Sunday, April 5, 2009

Hanami, Penis Festivals and Me

It's beautiful. It's iconically Japanese. It's more season-specific than going to the beach or going skiing, much to the dismay of every Japanese poet, ever. It's Hanami.

Hanami (hana = flower, mi = viewing) is a solely Japanese past time. And it's an enjoyable one at that. For a week or two every spring, the sakura (cherry tree) offers up it's momentary bounty of wonderful light-pink/almost-white flowers. In a park area with hundreds of sakura trees, it can turn the low horizontal band of the sky a pinkish white, completely altering the park, turning it into a surreal, cartoon-Heaven-like atmosphere.

The cherry blossom stands in for Japan as an international symbol, as well as a poetic metaphor, and it is rivalled only by the chrysanthemum, the imperial flower, in these capacities (though, imperial regalia has lost most of it's national importance after WWII). Poets have focused on the temporal nature of the surreal atmosphere which heralds the official defeat of winter. The flowers fragility, transient nature and light colors clearly illustrate the Japanese aesthetic of appreciating the full beauty of nature; in both it's apex and decline. The keshiki (view) is wonderful, but so is the idea that hanami exists in a specific moment in time, and must be enjoyed on its own time; often blooming for only a week to ten days.

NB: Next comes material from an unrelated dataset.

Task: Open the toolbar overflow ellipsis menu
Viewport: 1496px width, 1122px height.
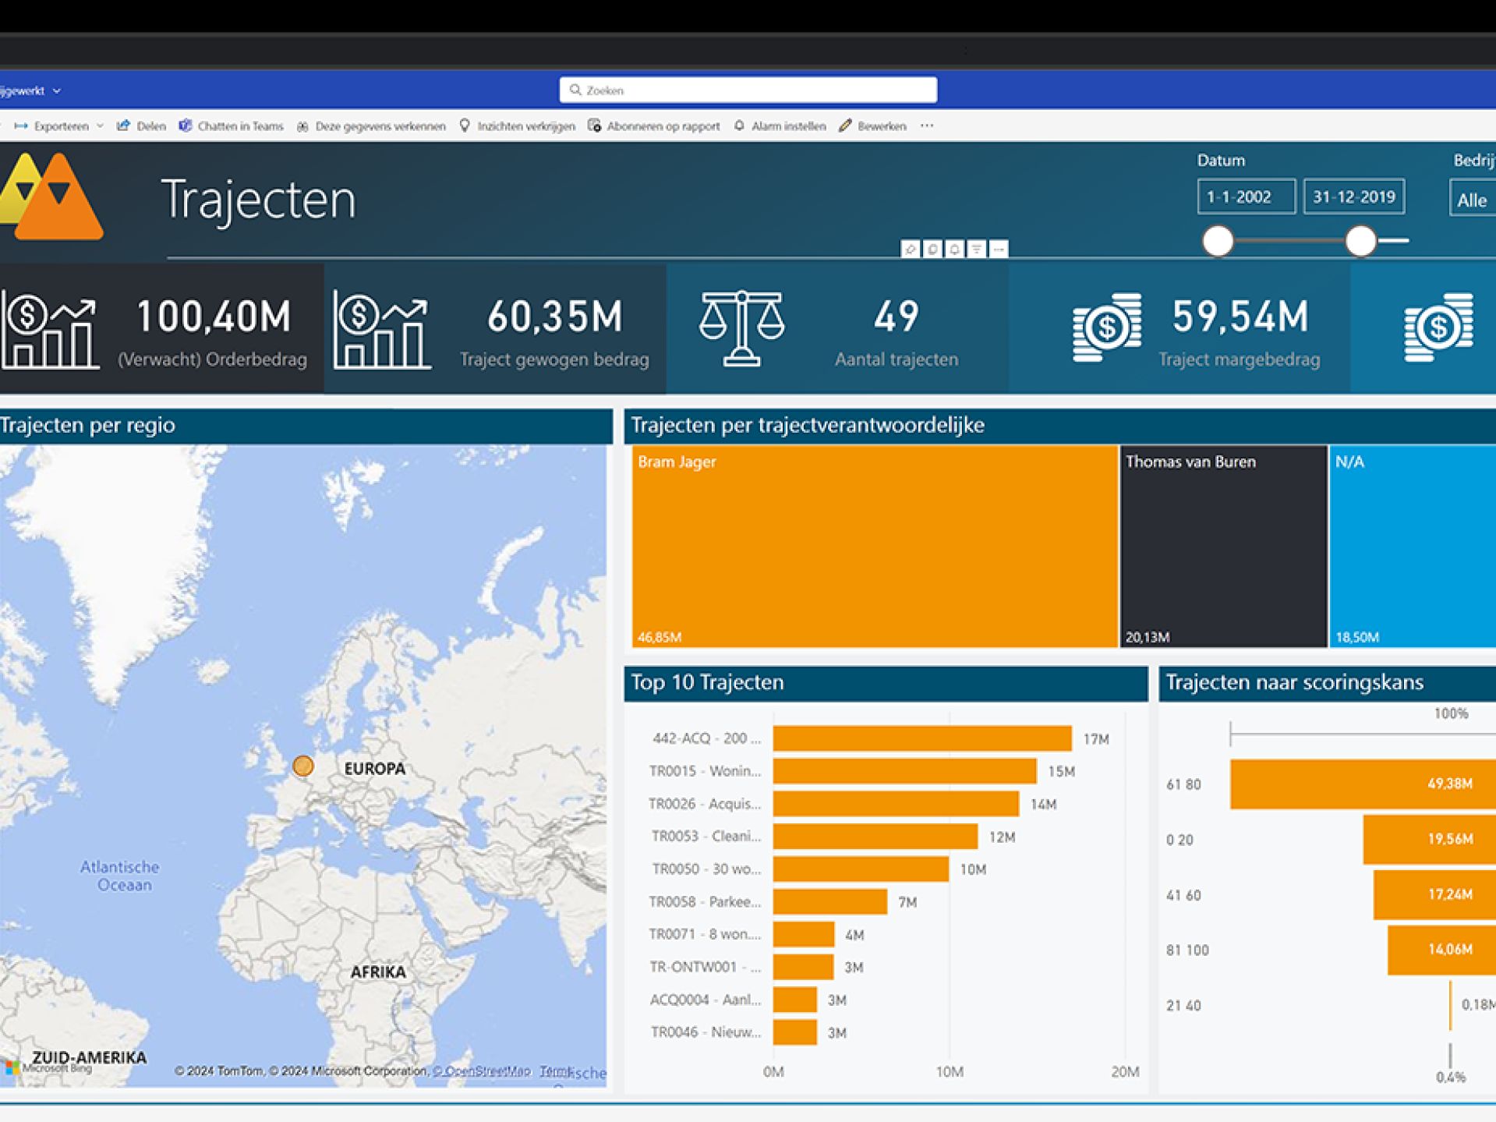Action: pyautogui.click(x=927, y=126)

For hundreds of years, hanami has served as a kind of seasonal picnic for the Japanese. And if hanging out in a warm, Heaven-like environment doesn't sound good enough, add alcohol. Sometimes, I love the Japanese way of doing things. I've heard stories about the rookies in corporate offices staking out the best places in Yoyogi Park (akin to New York's Central Park), in the early hours of the morning, and simply staying on a tarp all day until their bosses and coworkers come to drink after work. It's that important. And while that story was told to me with an air that such expectations of social inferiors are unreasonable ... it would be hard for me to be angry about being ordered to sit in a beautiful park all day, waiting for the booze to arrive and enjoying nature in the meantime.

My Tokyo friends and I did hanami Saturday night, and it was wonderful. Although I couldn't really see very far because of the darkness, we were underneath a tree whose white flowers contrasted with everything else around us. It's strange for me to describe, because there's nothing similar back home. It's as if everything is covered in snow, but it's not cold, and all the snow smells like cherries, and sometimes the breeze will send some of the petals showering down on us.

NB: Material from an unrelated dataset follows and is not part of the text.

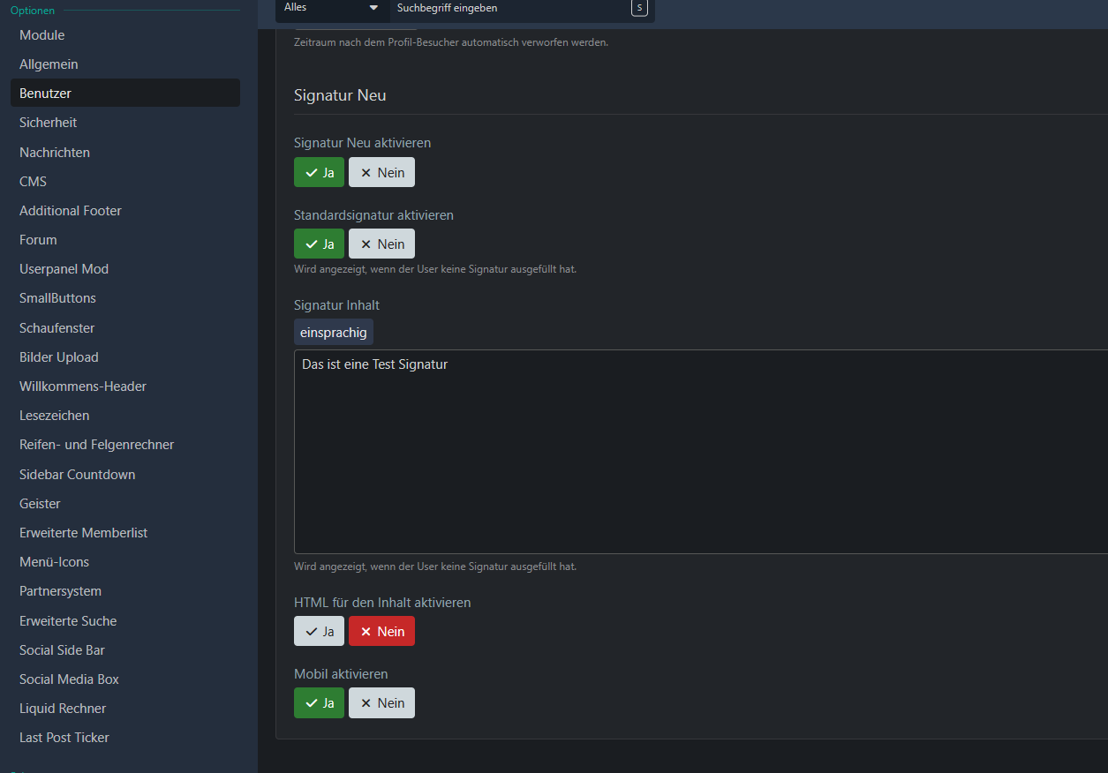Open the Alles search category dropdown

click(x=332, y=8)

Of course, there were a lot of other Gaijin doing the same thing; quite a lot of tourists, too, which provided some cringe-worthy reminders of what Americans can be like on vacation. It was still wonderful, though. Someone was throwing a techno dance party 50 yards away, there was all kinds of carnival food, and plenty of beer. Unfortunately, I forgot my camera, though I suspect I can get my friends' shots of the night.


And then the Penis Festival. Masturi (festivals) are incredibly important for Japanese cities. Every Japanese city is "famous" for something, and it usually has a seasonal festival. My city prides itself on it's strawberries, and the shinto shrines probably put on some kind of strawberry festival to bring a few tourists into the city, but also to have a banner of some kind to unite the city under; to give it some kind of identity.

And the city I went to you prides itself on it's penis identity, I suppose. There is an old story about the origins of the Penis Matsuri, which, though I'd love to relate to you in my own words, is probably best for you to read on Wikipedia ... just so you believe me. Wiener. There you are. I particularly liked the transexual men carrying the giant pink penis up and down the street while dolled up in drag. Man, if I knew it was gonna be that kind of party, I would've shown up drunk.

In any case, it was a really wonderful day, full of (extremely predictable) dick jokes, and phallus-shaped novelty foods. "Would you like a sausage?" "Can I get you some meat on a stick?" "Would you care for a penis-shaped lollipop?" I bought several of each. The only trouble with eating a lollipop shaped like a penis is that ... it's shaped like a penis. So, I can't really eat it in public, and I feel a little awkward about eating it in private; it's like I'm doing something dirty! I ate one at the festival, because hey, the atmosphere was pretty accepting. It was extremely off-putting, however, to see small children eating them. I understand that kids like suckers, and I understand that, as Freud could claim, "sometimes a sucker is just a sucker," but it made me uncomfortable.

In any case, I have a handful of penis-shaped lollipops. I affectionately call them cocksuckers.